-------- Supplied data
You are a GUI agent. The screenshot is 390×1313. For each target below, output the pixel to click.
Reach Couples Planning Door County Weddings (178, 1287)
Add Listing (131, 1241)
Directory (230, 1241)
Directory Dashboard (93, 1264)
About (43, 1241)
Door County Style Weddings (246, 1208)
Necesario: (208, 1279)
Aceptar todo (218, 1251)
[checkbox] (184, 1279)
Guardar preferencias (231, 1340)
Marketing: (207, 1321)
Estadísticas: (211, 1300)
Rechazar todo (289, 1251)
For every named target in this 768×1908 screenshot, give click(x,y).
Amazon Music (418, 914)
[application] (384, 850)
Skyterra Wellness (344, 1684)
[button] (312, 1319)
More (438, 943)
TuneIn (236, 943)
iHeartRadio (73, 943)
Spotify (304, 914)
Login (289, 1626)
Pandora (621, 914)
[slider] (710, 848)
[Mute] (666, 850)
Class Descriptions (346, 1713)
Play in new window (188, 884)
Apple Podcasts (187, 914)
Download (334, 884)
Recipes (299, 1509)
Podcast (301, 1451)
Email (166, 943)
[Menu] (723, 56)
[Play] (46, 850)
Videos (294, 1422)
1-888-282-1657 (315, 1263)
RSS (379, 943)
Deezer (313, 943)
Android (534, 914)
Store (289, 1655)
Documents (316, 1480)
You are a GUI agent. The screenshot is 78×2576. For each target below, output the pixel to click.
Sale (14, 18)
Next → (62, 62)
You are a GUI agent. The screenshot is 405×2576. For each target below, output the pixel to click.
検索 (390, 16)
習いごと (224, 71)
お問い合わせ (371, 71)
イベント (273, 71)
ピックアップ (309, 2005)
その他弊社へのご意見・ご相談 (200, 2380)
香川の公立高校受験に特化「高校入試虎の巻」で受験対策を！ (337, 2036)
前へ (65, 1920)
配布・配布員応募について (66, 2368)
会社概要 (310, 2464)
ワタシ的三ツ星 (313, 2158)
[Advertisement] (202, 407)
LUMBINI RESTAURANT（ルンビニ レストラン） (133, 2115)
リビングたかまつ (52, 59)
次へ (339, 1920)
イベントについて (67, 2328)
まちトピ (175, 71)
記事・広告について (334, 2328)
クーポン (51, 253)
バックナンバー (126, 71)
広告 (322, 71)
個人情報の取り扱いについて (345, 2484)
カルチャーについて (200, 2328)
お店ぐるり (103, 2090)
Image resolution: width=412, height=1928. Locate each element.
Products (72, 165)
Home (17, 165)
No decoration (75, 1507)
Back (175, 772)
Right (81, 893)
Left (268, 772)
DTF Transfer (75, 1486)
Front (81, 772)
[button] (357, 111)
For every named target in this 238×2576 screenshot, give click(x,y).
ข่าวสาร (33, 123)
----------------
- Work item: How many lines of the records contain the word "every"? Reply with the number and nothing else.

- Solution: 2